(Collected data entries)
:::::

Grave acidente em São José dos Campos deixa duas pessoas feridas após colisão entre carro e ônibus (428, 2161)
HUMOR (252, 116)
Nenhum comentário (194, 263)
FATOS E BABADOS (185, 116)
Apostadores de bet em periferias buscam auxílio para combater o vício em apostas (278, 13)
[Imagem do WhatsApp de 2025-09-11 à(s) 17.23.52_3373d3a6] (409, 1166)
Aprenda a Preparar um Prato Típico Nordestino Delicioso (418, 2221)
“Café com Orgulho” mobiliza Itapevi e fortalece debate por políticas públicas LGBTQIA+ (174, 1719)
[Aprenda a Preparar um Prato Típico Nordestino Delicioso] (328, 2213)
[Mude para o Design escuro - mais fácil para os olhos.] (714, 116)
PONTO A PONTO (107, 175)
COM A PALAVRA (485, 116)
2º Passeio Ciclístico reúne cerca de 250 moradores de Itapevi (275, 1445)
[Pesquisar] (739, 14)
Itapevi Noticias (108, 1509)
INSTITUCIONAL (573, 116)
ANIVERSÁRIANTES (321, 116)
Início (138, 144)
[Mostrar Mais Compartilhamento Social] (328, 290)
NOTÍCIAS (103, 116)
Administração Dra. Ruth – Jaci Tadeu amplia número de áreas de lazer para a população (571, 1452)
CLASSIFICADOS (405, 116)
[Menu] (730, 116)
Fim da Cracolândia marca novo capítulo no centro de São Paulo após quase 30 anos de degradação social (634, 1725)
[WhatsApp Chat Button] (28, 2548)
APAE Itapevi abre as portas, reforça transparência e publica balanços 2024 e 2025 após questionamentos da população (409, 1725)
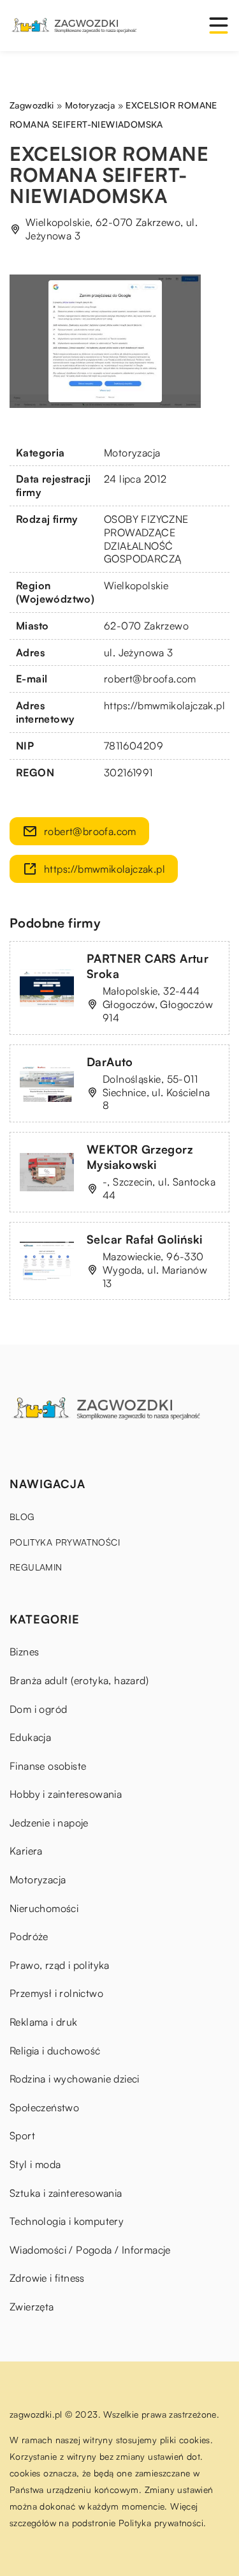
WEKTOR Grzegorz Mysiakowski (140, 1156)
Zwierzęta (32, 2306)
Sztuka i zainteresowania (66, 2193)
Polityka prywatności (65, 1542)
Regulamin (36, 1567)
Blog (22, 1516)
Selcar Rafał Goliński (144, 1239)
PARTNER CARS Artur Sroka (147, 965)
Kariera (26, 1850)
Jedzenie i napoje (49, 1822)
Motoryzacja (132, 452)
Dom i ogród (38, 1709)
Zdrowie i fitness (47, 2277)
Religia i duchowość (55, 2050)
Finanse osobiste (48, 1765)
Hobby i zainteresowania (66, 1794)
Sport (22, 2135)
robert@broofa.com (150, 678)
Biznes (24, 1651)
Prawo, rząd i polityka (60, 1965)
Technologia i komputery (67, 2221)
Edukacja (30, 1737)
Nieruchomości (44, 1908)
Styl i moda (35, 2164)
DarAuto (110, 1062)
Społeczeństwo (44, 2107)
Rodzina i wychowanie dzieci (75, 2078)
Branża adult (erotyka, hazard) (79, 1680)
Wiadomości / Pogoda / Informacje (90, 2249)
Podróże (29, 1936)
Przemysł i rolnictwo (56, 1993)
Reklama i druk (44, 2021)
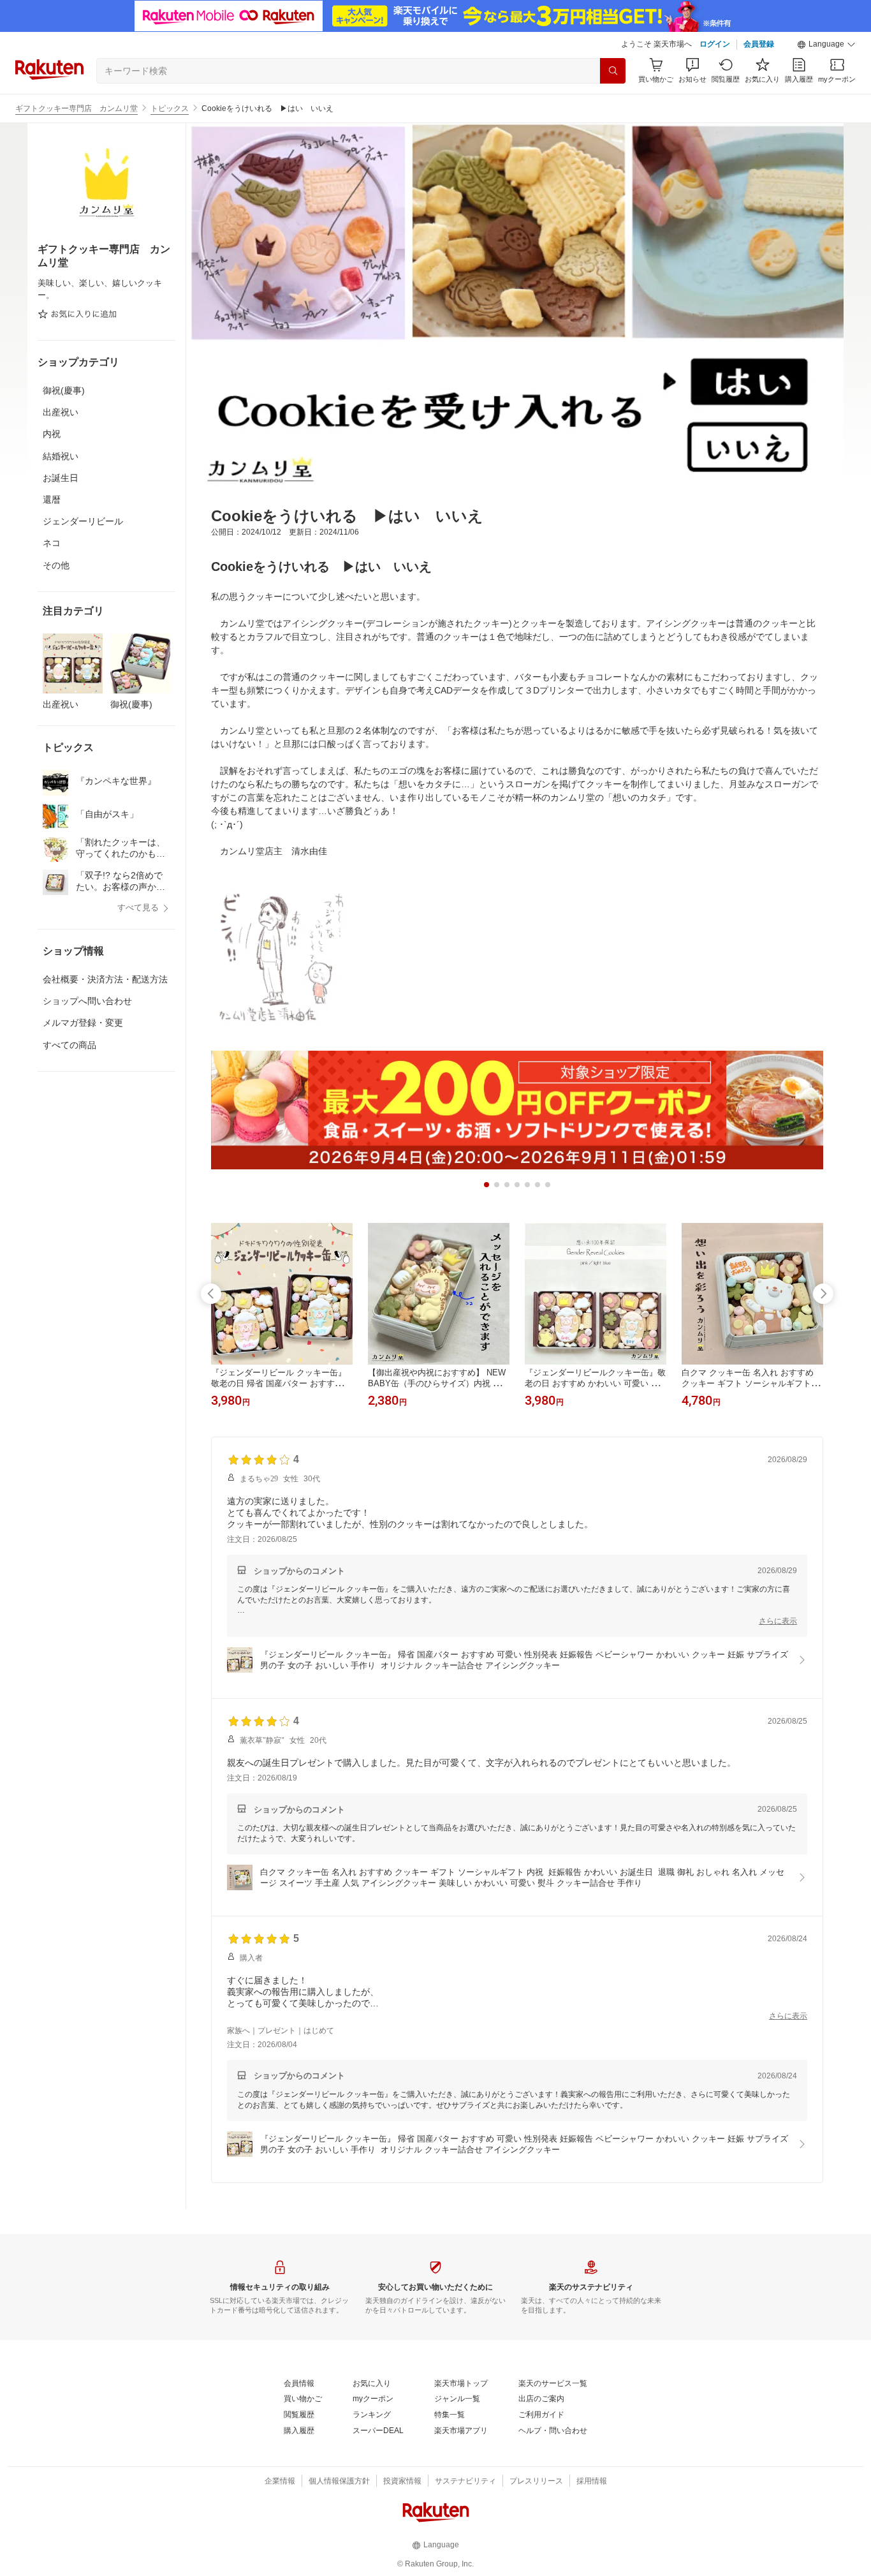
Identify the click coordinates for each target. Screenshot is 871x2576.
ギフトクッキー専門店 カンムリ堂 (76, 108)
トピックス (169, 108)
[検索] (613, 71)
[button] (826, 44)
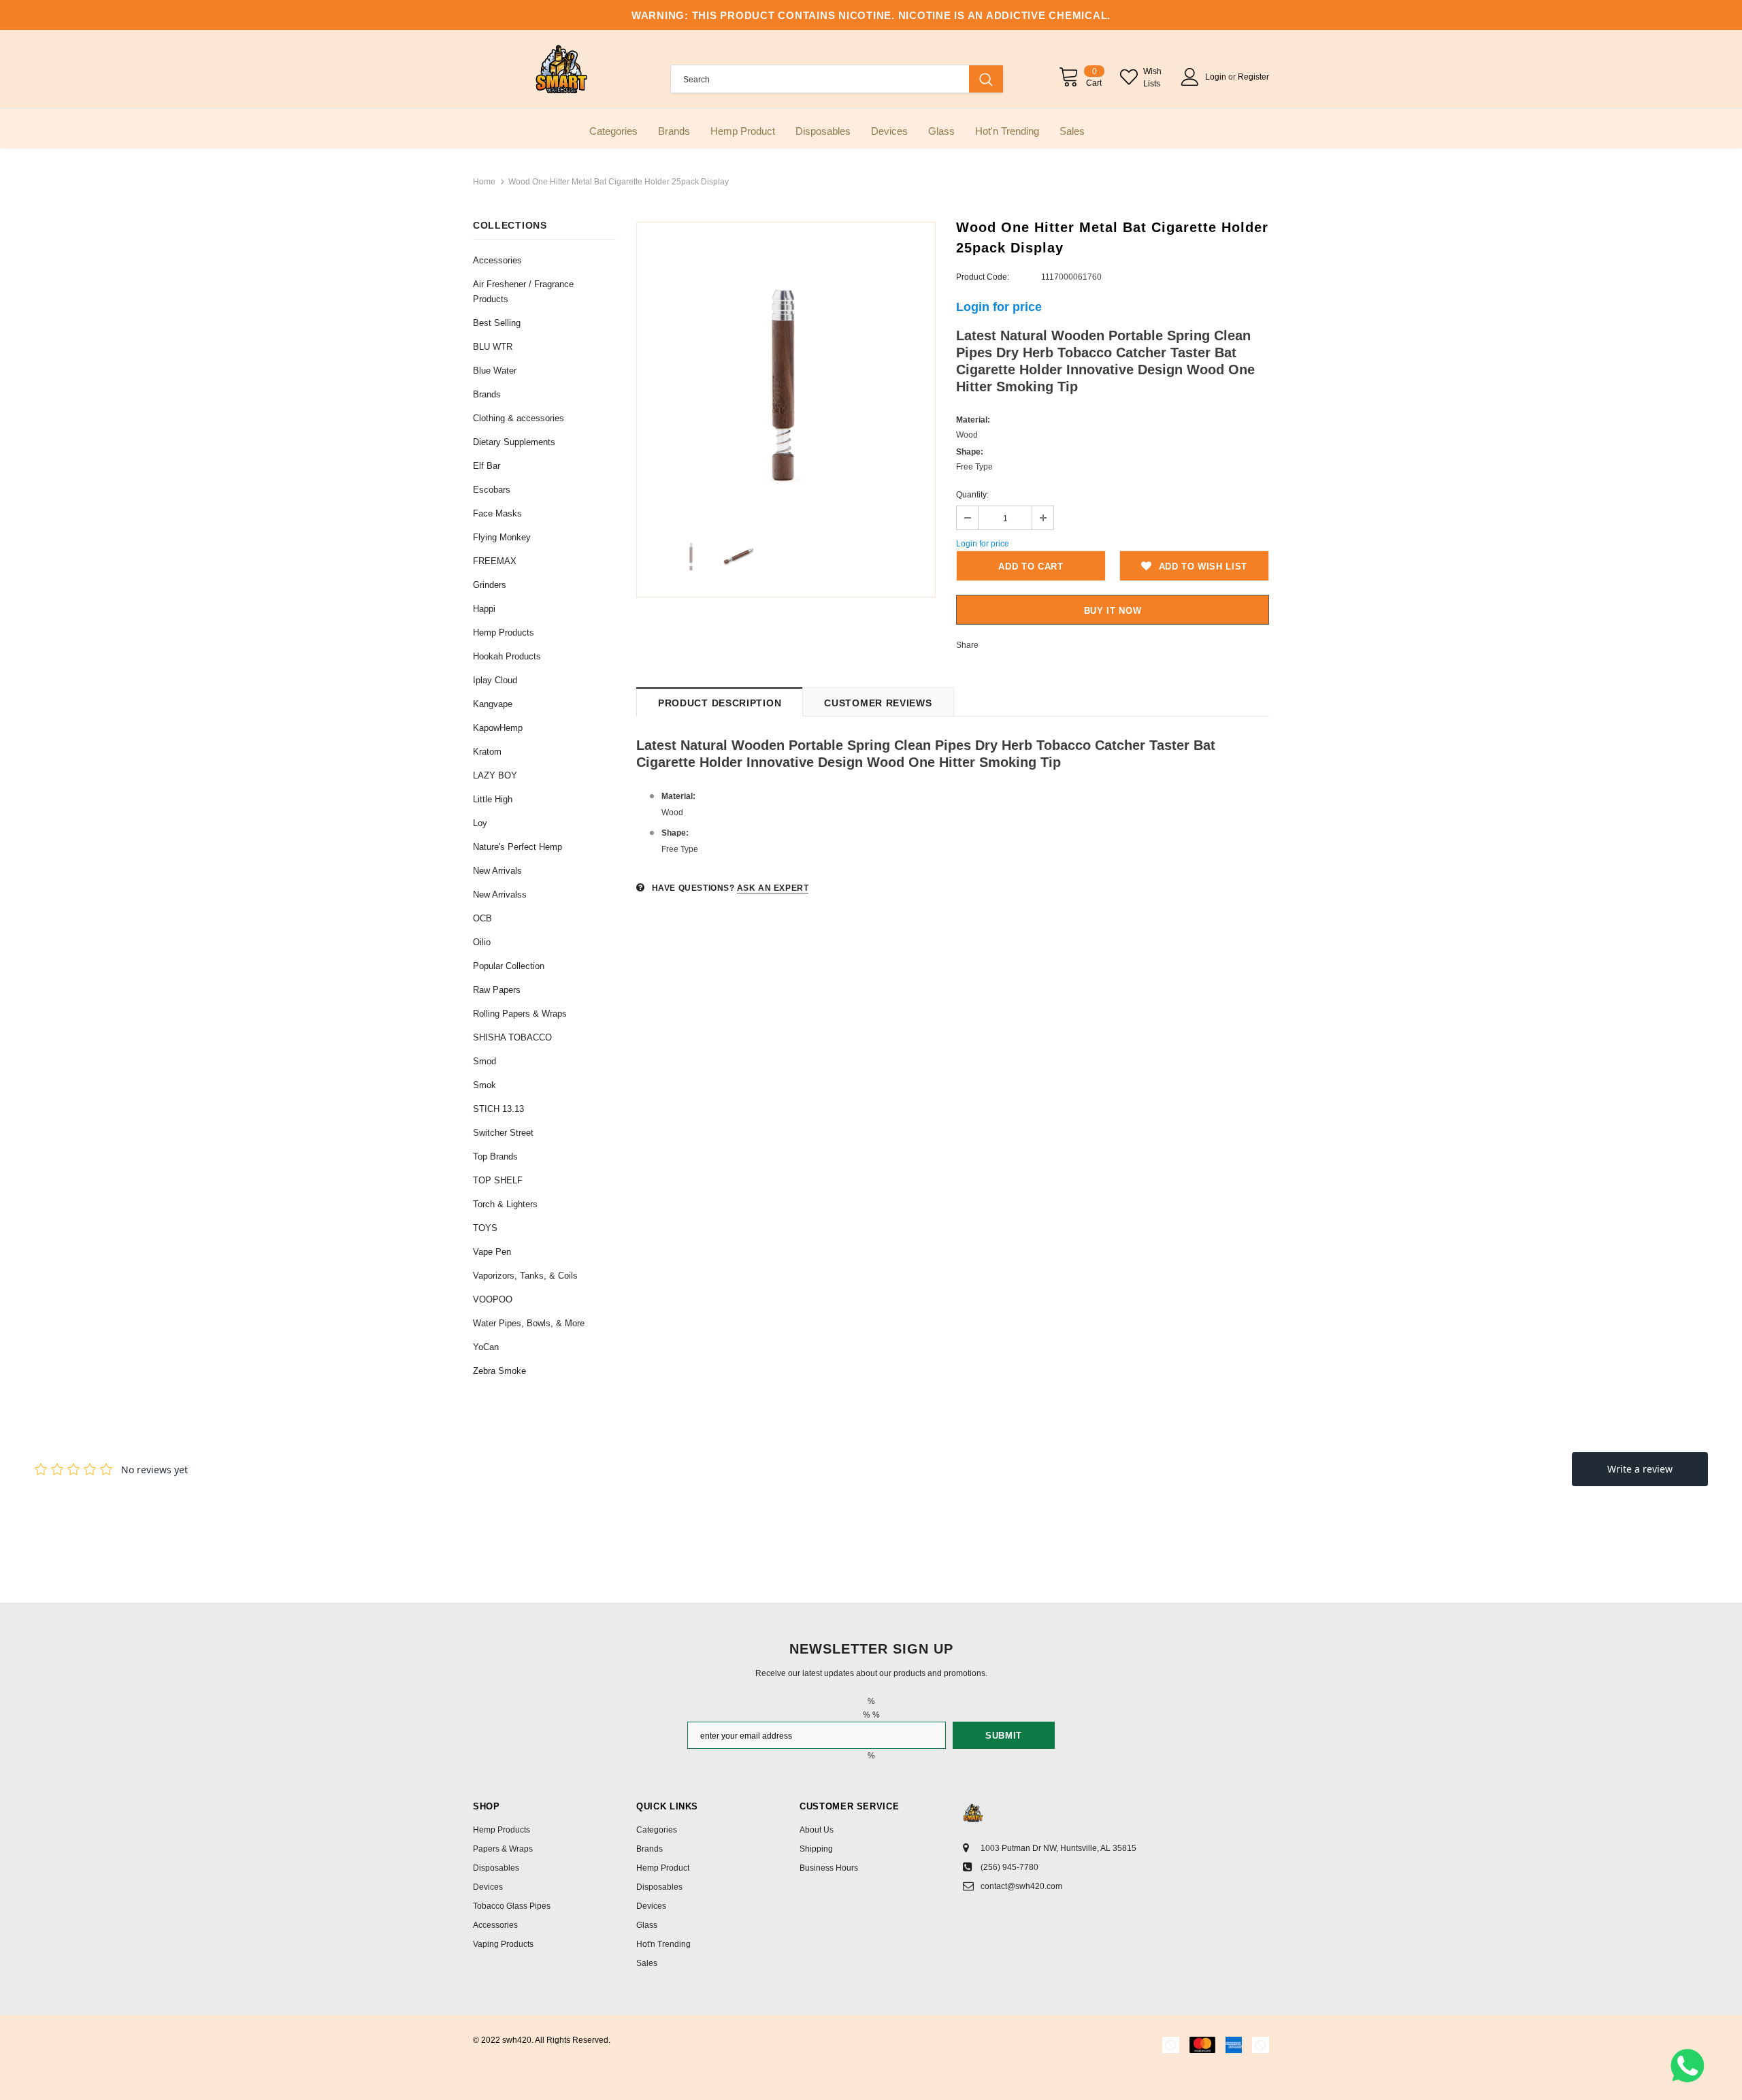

:::::

**Problem details**
In the data above, repeat exactly each line from the first through the line that contains "Delicioso (418, 2221)", and give nothing else.

**Final answer**
Grave acidente em São José dos Campos deixa duas pessoas feridas após colisão entre carro e ônibus (428, 2161)
HUMOR (252, 116)
Nenhum comentário (194, 263)
FATOS E BABADOS (185, 116)
Apostadores de bet em periferias buscam auxílio para combater o vício em apostas (278, 13)
[Imagem do WhatsApp de 2025-09-11 à(s) 17.23.52_3373d3a6] (409, 1166)
Aprenda a Preparar um Prato Típico Nordestino Delicioso (418, 2221)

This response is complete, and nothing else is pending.